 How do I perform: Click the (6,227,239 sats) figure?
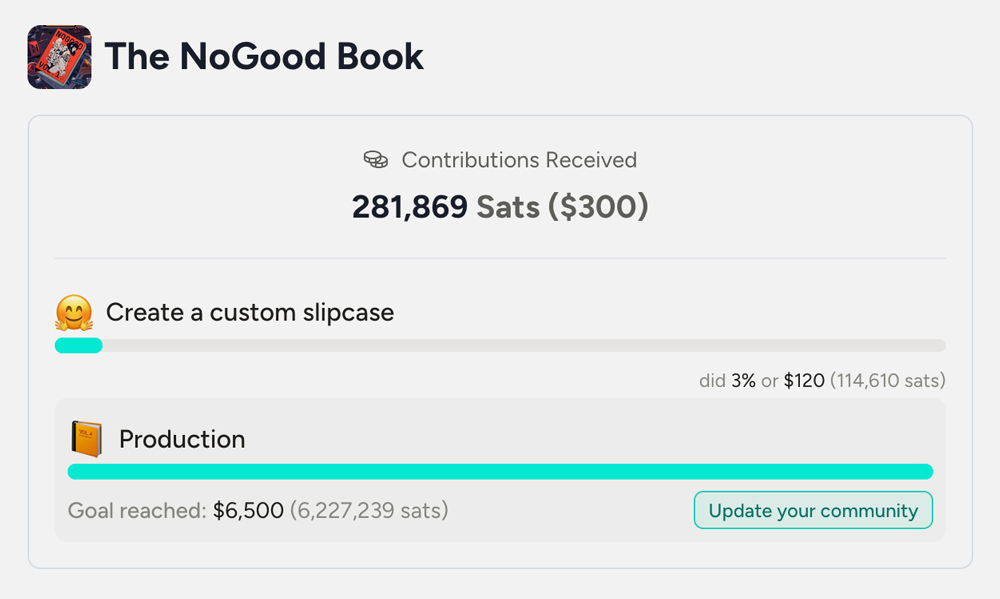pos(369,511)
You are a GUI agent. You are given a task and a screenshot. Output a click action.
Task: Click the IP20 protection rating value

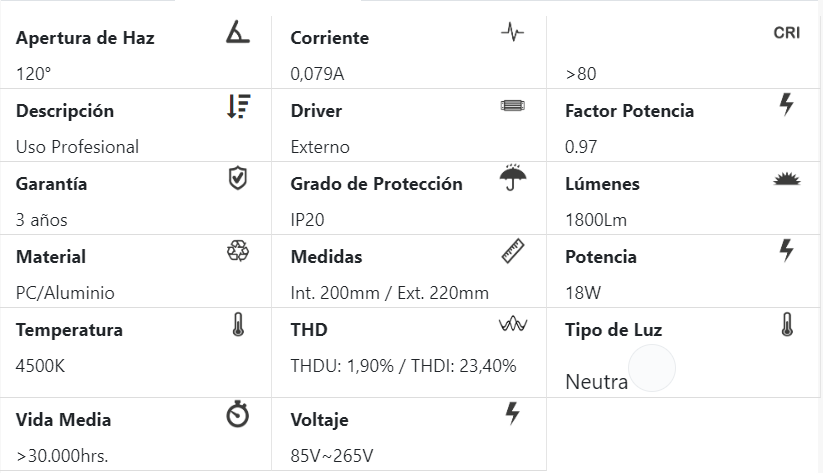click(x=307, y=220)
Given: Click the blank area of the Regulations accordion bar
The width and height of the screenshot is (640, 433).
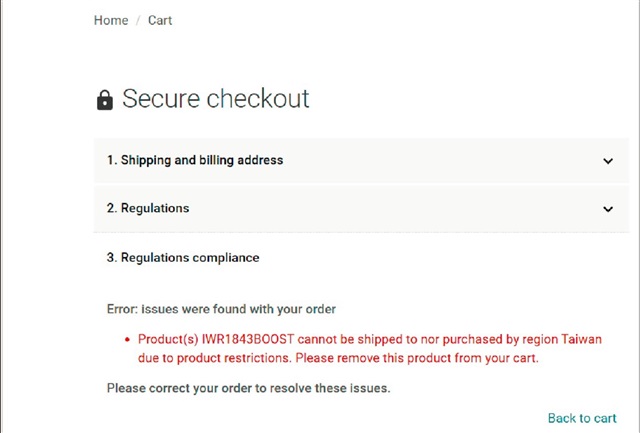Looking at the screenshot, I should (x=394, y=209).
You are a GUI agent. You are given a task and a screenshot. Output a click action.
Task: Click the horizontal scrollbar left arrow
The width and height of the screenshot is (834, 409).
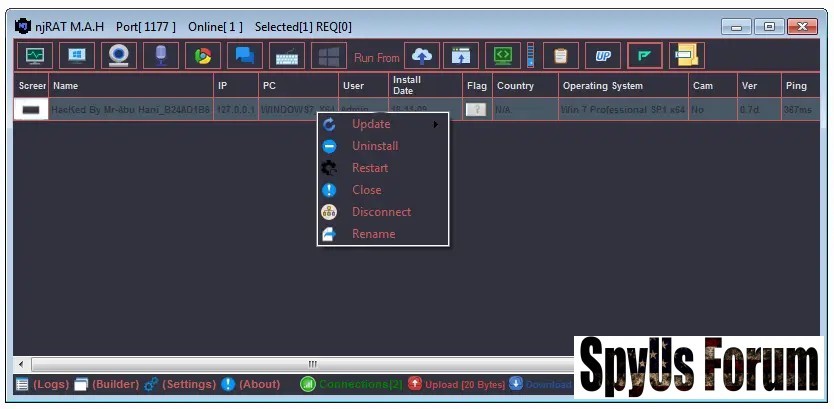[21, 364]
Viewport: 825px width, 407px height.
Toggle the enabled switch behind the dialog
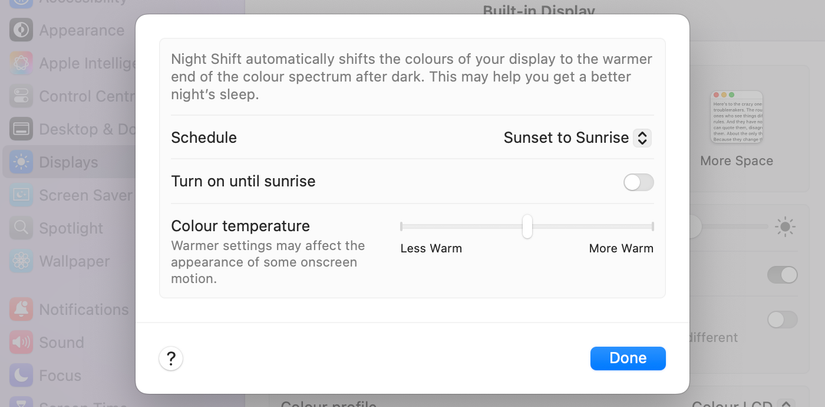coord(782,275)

* * *

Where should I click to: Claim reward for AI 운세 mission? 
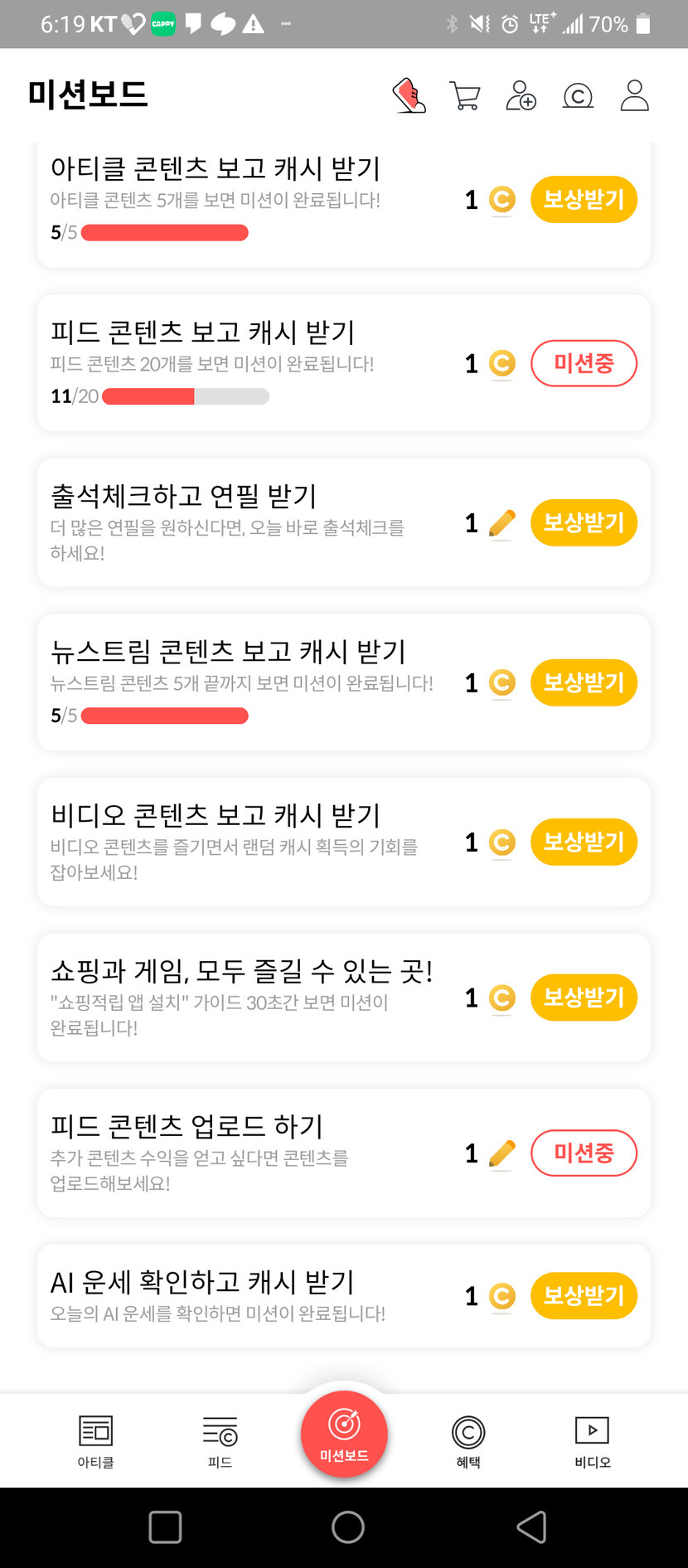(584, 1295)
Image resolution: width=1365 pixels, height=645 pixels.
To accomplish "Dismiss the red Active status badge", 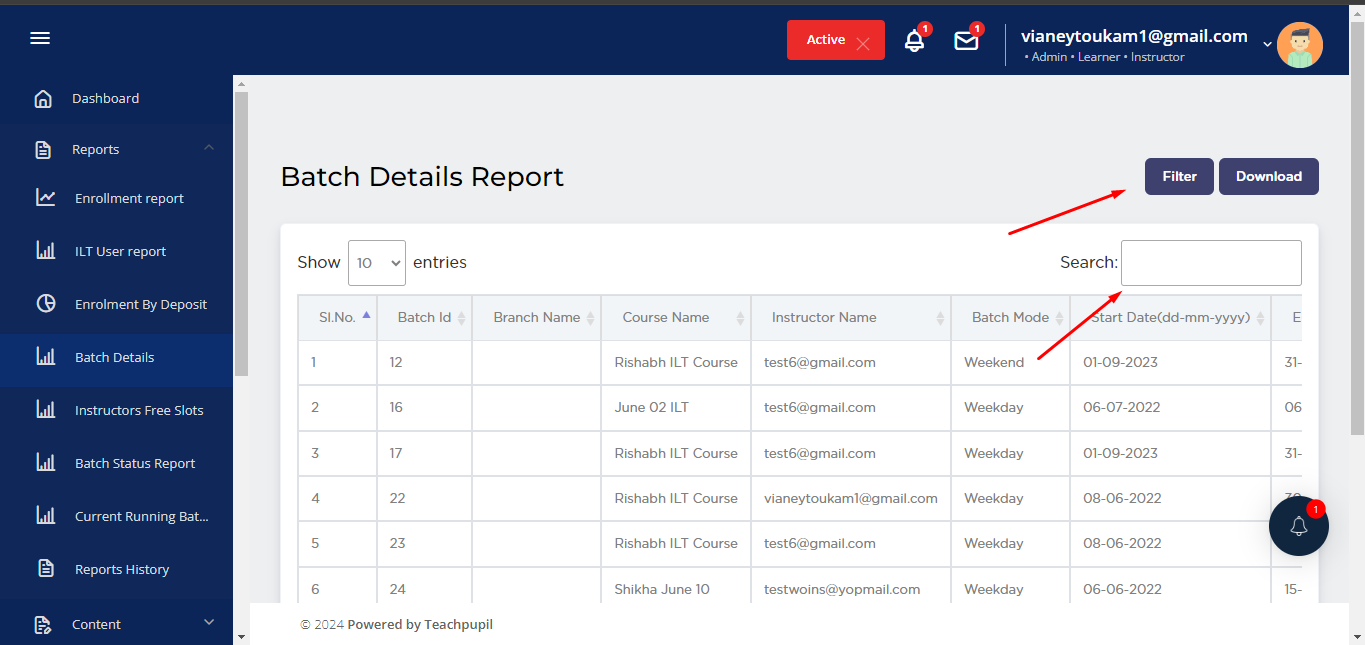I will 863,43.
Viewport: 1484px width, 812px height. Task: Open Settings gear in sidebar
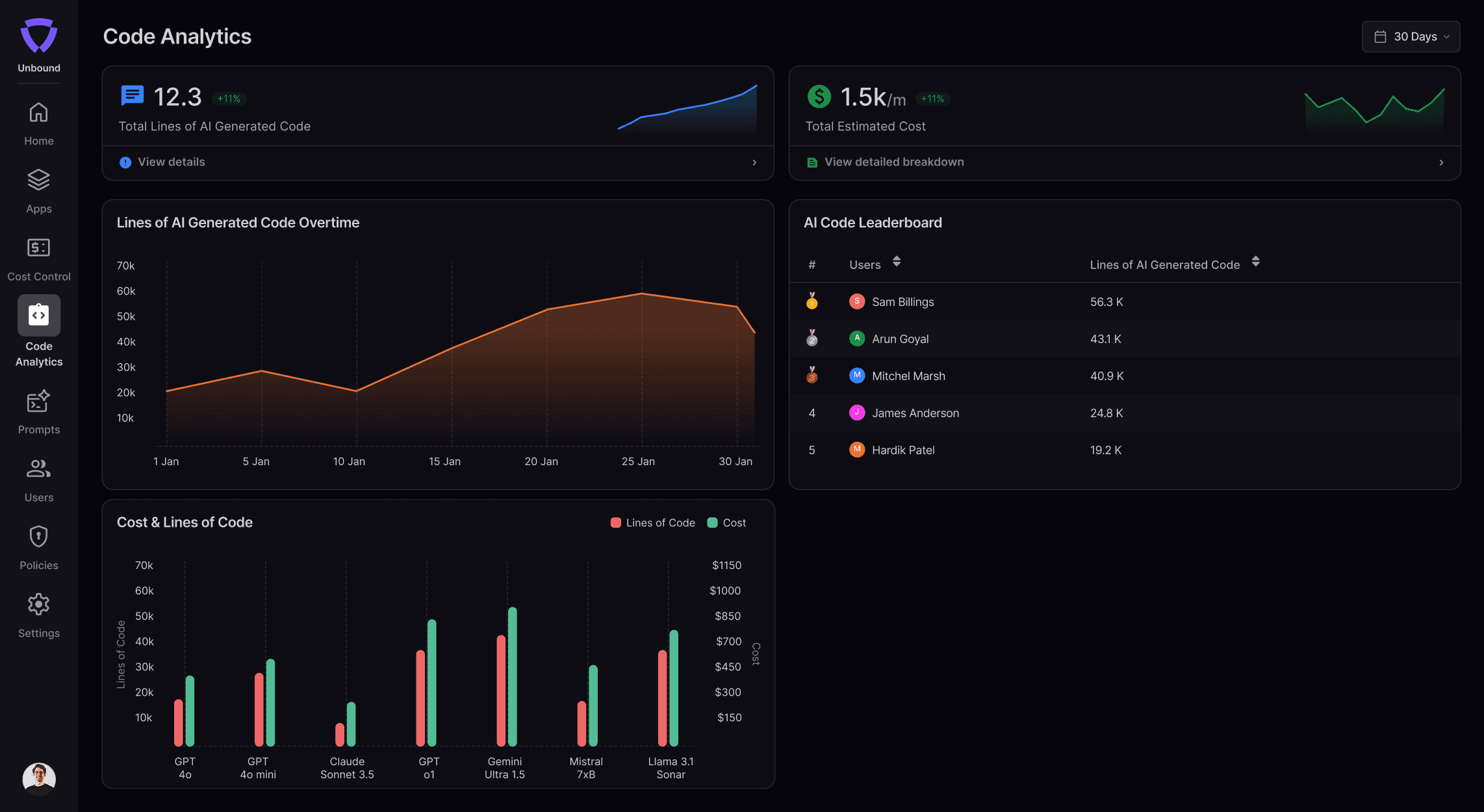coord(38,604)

--

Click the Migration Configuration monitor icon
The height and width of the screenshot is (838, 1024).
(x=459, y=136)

Énoncé:
Présentez sous forme de tableau Markdown à deux colonnes, « N° » et « Ligne du listing », tout le listing depuis la ligne contenant « How do I perform: Click » jusqu'à celle contenant « coord(782,275) », ces deux lignes incluses. Omettez les lignes vides et les images.

Réponse:
| N° | Ligne du listing |
|---|---|
| 1 |  How do I perform: Click the (6,227,239 sats) figure? |
| 2 | pos(369,511) |
| 3 | You are a GUI agent. You are given a task and a screenshot. Output a click action. |
| 4 | Task: Click the IP20 protection rating value |
| 5 | click(x=307, y=220) |
| 6 | Given: Click the blank area of the Regulations accordion bar |
| 7 | The width and height of the screenshot is (640, 433). |
| 8 | Looking at the screenshot, I should (x=394, y=209). |
| 9 | You are a GUI agent. You are given a task and a screenshot. Output a click action. |
| 10 | Task: Click the horizontal scrollbar left arrow |
| 11 | The width and height of the screenshot is (834, 409). |
| 12 | [21, 364] |
| 13 | Viewport: 825px width, 407px height. |
| 14 | Toggle the enabled switch behind the dialog |
| 15 | coord(782,275) |